Todo o processo ocorre em duas partes da medula óssea: no crânio e no fêmur. Na primeira, o câncer ativa os genes para aumentar a inflamação. Na segunda, “desliga” os genes que produzem células de defesa. Como atua em partes distintas do corpo, aumenta a evidência que o glioblastoma é uma doença sistêmica e não local.
Segundo os pesquisadores, esse mecanismo torna o câncer mais agressivo e até mesmo intratável em alguns casos. “Isso indica a necessidade de tratamentos que restaurem o equilíbrio normal das células imunes na medula craniana de pessoas com glioblastoma. Uma estratégia seria suprimir a produção de neutrófilos e monócitos pró-inflamatórios e, ao mesmo tempo, restaurar a produção de células T e B”, explica o coautor do artigo, E. Richard Stanley.
Testes com medicamentos
A equipe fez testes com medicamentos indicados para osteoporose na tentativa de impedir a corrosão do crânio. Foram utilizados o ácido zoledrônico e denosumabe, ambos aprovados pela Food and Drug Administration (FDA), agência reguladora dos EUA.

[REQUISITOS DO EXERCÍCIO]
A. De acordo com o trecho sobre o glioblastoma, em quais duas partes da medula óssea ocorre todo o processo?
B. Relacione todos os tipos de células mencionados na fala do coautor E. Richard Stanley no trecho sobre o glioblastoma.
C. Dê prosseguimento ao trecho sobre o glioblastoma a partir da frase final sobre os medicamentos aprovados pela FDA.

[Registros de uma coleção]
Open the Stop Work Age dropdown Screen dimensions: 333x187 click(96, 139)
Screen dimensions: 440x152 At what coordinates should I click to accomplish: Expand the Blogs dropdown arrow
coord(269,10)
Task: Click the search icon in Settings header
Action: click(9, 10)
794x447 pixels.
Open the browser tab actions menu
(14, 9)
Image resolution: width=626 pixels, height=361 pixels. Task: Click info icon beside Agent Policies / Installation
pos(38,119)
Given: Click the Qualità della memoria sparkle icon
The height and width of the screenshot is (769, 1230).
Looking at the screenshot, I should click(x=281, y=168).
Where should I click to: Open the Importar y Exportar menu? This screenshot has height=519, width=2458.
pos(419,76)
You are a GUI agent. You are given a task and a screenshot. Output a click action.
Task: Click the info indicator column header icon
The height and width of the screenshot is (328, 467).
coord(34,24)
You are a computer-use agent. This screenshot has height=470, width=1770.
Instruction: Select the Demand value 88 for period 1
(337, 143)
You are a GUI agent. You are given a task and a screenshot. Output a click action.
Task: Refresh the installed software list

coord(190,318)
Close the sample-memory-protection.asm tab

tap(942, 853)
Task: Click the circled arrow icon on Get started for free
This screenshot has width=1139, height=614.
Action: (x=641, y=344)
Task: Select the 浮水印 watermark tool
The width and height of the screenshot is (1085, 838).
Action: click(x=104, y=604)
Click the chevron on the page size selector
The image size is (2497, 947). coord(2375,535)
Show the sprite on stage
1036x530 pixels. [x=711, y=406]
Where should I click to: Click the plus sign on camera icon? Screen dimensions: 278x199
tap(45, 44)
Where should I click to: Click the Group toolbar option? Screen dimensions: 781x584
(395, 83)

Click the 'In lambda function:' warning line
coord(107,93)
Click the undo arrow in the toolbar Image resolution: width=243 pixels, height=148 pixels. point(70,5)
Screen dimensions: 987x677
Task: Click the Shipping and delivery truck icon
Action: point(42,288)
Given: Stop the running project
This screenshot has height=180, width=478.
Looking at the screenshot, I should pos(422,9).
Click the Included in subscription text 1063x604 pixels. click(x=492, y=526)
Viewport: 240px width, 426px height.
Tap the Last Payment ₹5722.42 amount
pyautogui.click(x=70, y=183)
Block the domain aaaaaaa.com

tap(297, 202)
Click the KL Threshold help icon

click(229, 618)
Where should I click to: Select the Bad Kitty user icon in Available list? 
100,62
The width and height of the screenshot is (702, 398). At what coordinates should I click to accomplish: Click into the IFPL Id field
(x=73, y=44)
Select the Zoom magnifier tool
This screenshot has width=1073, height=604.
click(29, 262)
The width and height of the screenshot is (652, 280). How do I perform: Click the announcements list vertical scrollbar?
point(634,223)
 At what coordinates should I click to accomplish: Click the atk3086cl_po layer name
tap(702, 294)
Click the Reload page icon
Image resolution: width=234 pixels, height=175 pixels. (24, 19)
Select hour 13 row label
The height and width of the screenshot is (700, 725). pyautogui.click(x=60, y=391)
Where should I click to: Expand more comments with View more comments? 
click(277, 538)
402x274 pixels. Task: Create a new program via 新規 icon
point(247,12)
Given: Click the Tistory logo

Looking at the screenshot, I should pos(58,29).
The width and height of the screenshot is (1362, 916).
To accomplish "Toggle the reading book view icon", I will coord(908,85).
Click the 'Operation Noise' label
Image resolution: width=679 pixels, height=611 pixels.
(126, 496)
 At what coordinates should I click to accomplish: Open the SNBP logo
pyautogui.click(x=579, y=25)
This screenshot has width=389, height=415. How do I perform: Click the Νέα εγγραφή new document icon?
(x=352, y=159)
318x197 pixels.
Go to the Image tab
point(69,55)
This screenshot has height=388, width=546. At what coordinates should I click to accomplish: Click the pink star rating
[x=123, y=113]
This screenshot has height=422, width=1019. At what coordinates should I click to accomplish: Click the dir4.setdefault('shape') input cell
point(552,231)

[RESPOSTAS NUMERADAS]
A. No crânio e no fêmur.

B. Neutrófilos, monócitos pró-inflamatórios, células T e células B.

C.
Apesar de impedirem a erosão craniana, o ácido zoledrônico fez o tumor crescer mais rápido em um tipo de glioblastoma. Além disso, os dois atrapalharam a ação imunoterápica de outro medicamento utilizado no tratamento para estimular o sistema imunológico a atacar o tumor.
Por fim, os pesquisadores ressaltam a importância de encontrar novas terapias para tratar a condição. “Esperamos que nossa descoberta leve a melhores estratégias de tratamento”, finaliza Behnan.